もうひとつの太陽から、さらに分かたれた翼ある怪光が、こちらを目指して飛来せんとしていた。そしてそれに向かって飛んでいく影は――心もとないほどに小さく見える。
「えーっ、マイティ、ゴールデングローブも付けずに行っちゃったの!?」
大声をあげたのはクラスメイトPだった。七瀬から事情を聞いて青ざめる。
「ど、どうしよう……! でも、編集長もまだ会社にいるんだよね」
Pは、ジャーナル社の社屋と、空とへ交互に目をやり、あわあわと不安を口にした。その肩のうえで、メカバッキーが、きょときょととあたりの気配を探っている。
「ンとに、世話が焼けるわね。あたし、行ってくるから、Pは編集長のほうへ行ってあげて」
「あ、浅間さん!」
耳慣れた声に驚いて振り向く。
スチルショットをかついだ浅間縁と――朝霞須美だった。
「ジャーナル社には私も行くわ」
落ち着いた様子で、須美が言う。
「ん。Pのこともお願い」
「ええ」
小声で言われた言葉に、須美はうっすらと笑みを浮かべた。
「ちょ、ちょっと待ってよ、浅間さん! だって、あんな高いところだよ!」
「だいじょーぶ」
ぐい、と浅間が見せたのは、いわゆる羽団扇――昔話の天狗が持っているアレだ。
見れば、そこに風轟の姿があった。彼の羽団扇を借りれば、誰でも空が飛べる道理である。

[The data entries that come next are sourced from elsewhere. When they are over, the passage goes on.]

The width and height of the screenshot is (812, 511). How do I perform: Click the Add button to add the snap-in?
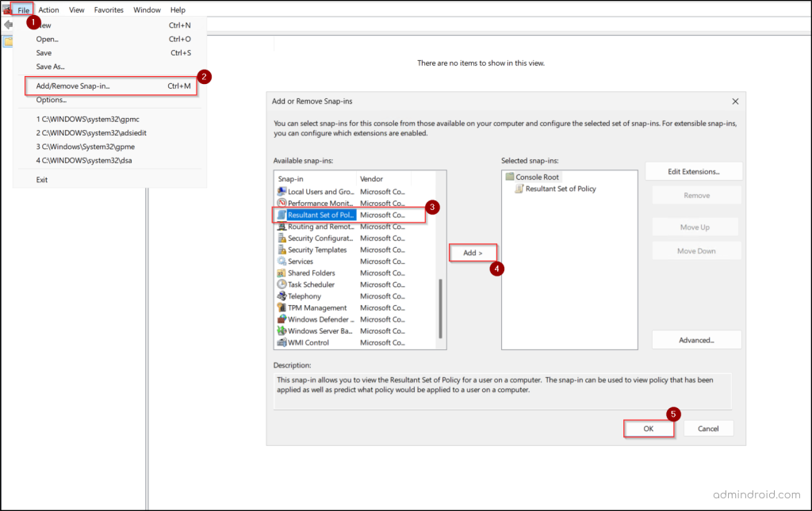(473, 252)
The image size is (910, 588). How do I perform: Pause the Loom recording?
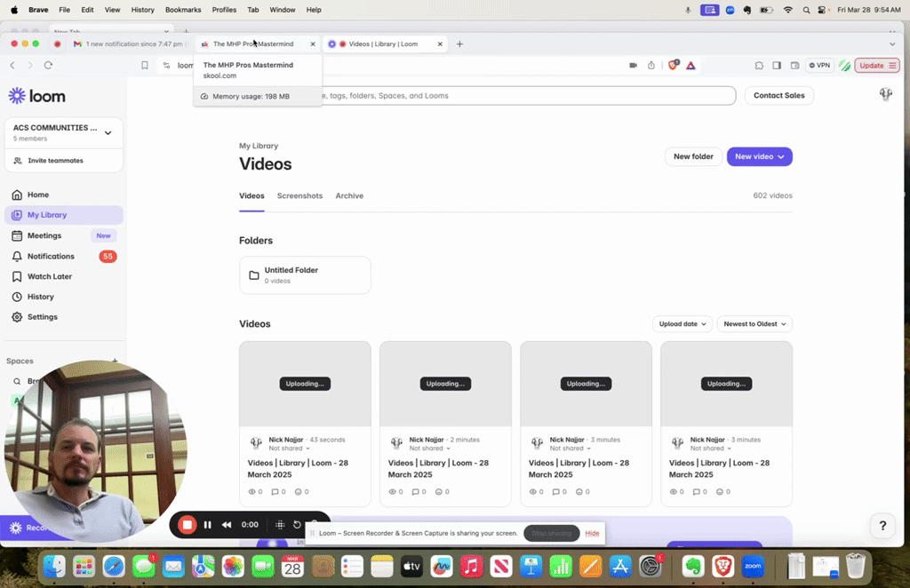[208, 525]
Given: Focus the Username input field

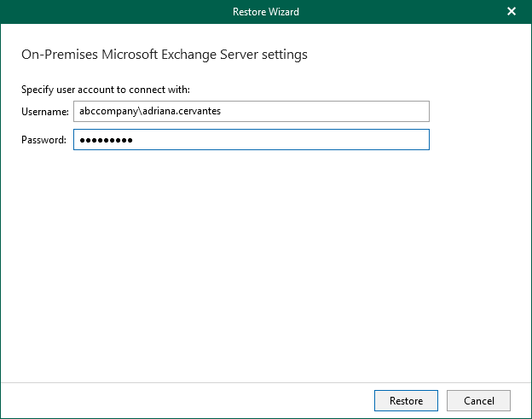Looking at the screenshot, I should 251,112.
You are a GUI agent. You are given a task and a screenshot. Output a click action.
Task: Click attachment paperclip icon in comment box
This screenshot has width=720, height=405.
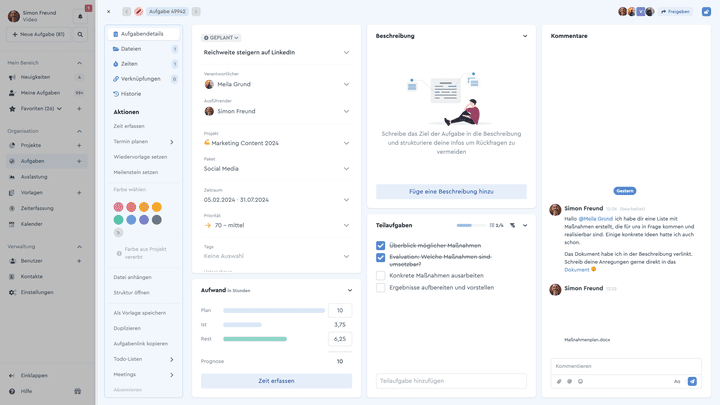(559, 381)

もうひとり――、その背に青く美しい翼をそなえたムービースターの姿があった。彼と風轟、そしてレオンハルトは対策課から話を聞いて急行した助っ人である。銀の髪に端正な顔立ち、古代日本のそれを思わせる装束の、有翼の男は名を玻璃水という。
「行くぞ。あまり時間がなさそうじゃわい」
風轟が促し、玻璃水が頷く。
「そ、そんな、浅間さんっ」
Pが慌てて、縁を呼び止めたが、しかしそれ以上何と言っていいか、彼にもわからないのだった。

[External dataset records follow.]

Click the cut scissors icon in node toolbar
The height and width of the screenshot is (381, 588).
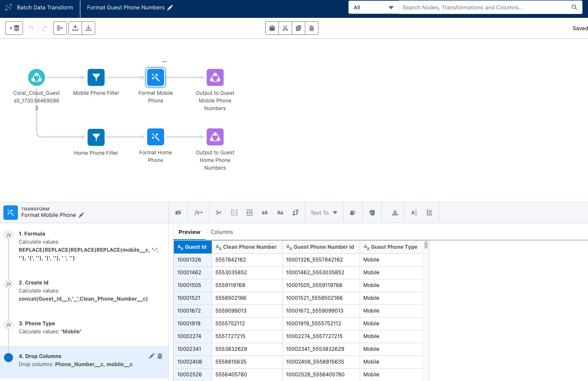(285, 28)
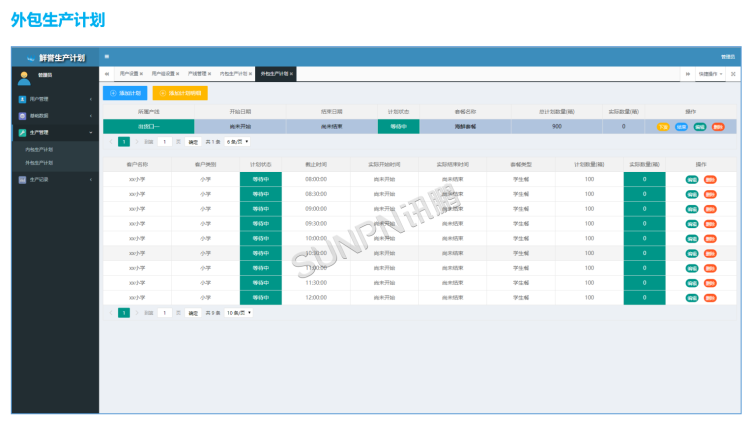Select 内包生产计划 in the sidebar menu
The width and height of the screenshot is (750, 429).
coord(40,149)
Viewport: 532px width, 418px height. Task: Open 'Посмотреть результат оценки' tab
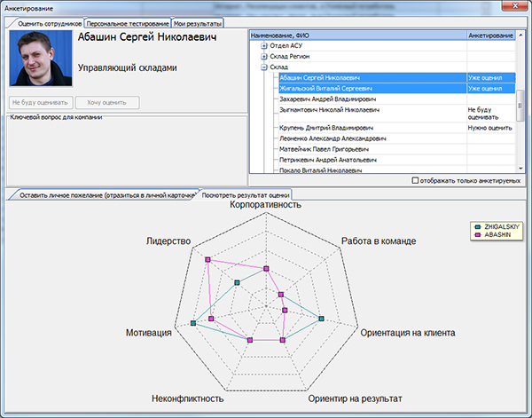[x=245, y=194]
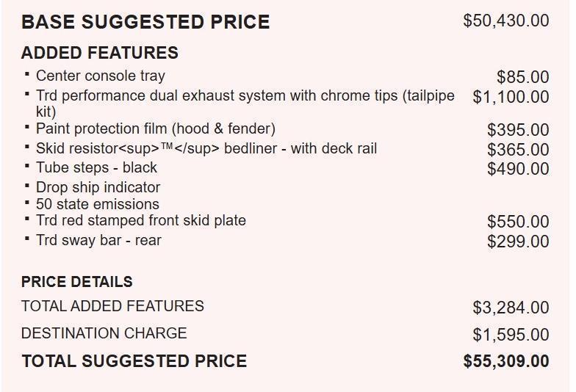Click the Added Features heading
The width and height of the screenshot is (576, 392).
[x=100, y=53]
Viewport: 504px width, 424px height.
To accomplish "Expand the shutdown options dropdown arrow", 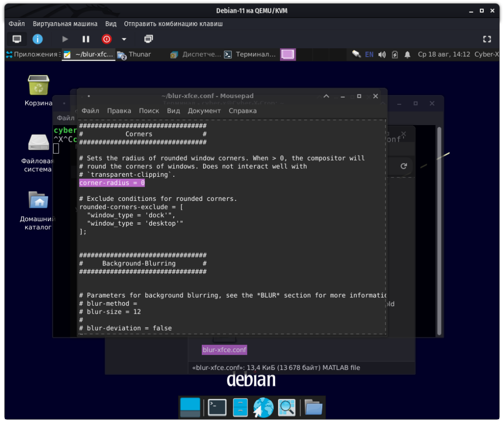I will tap(124, 39).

須美が、何も言わずに――だが何よりも饒舌に、Pの肩にふれた。
「あ、あの」
それでも何か絞り出さずにはいられないといったように、Pは言った。
「こ……っ、こ」
「『これが終わったら九十九軒でラーメンセットおごるよ』とか言ったら、あんた“向こう一週間赤ちゃん言葉の刑”だからね」
「これが終わったら九十九軒で――ハッ!?」
見事、不穏なフラグを封じた縁は、もはや振り返ることはなかった。
「あ、あさ……」
その背中を、今は信じて見送るしかないのだ。
「……わかった。僕はここで――がんばりまちゅ」
「『あれ』の力を使う機会がこれほど多いとは。まったくもって最悪の場所だ」
レオンハルトが吐き捨てると、どこかでなにものかの含み笑いが聞こえた気がする。
だが致し方ない。
すう――、とそのおもてから怜悧な表情が消え、威厳と尊大に満ちた笑みがあらわれる。同時に、哄笑に近い笑い声がほとばしった。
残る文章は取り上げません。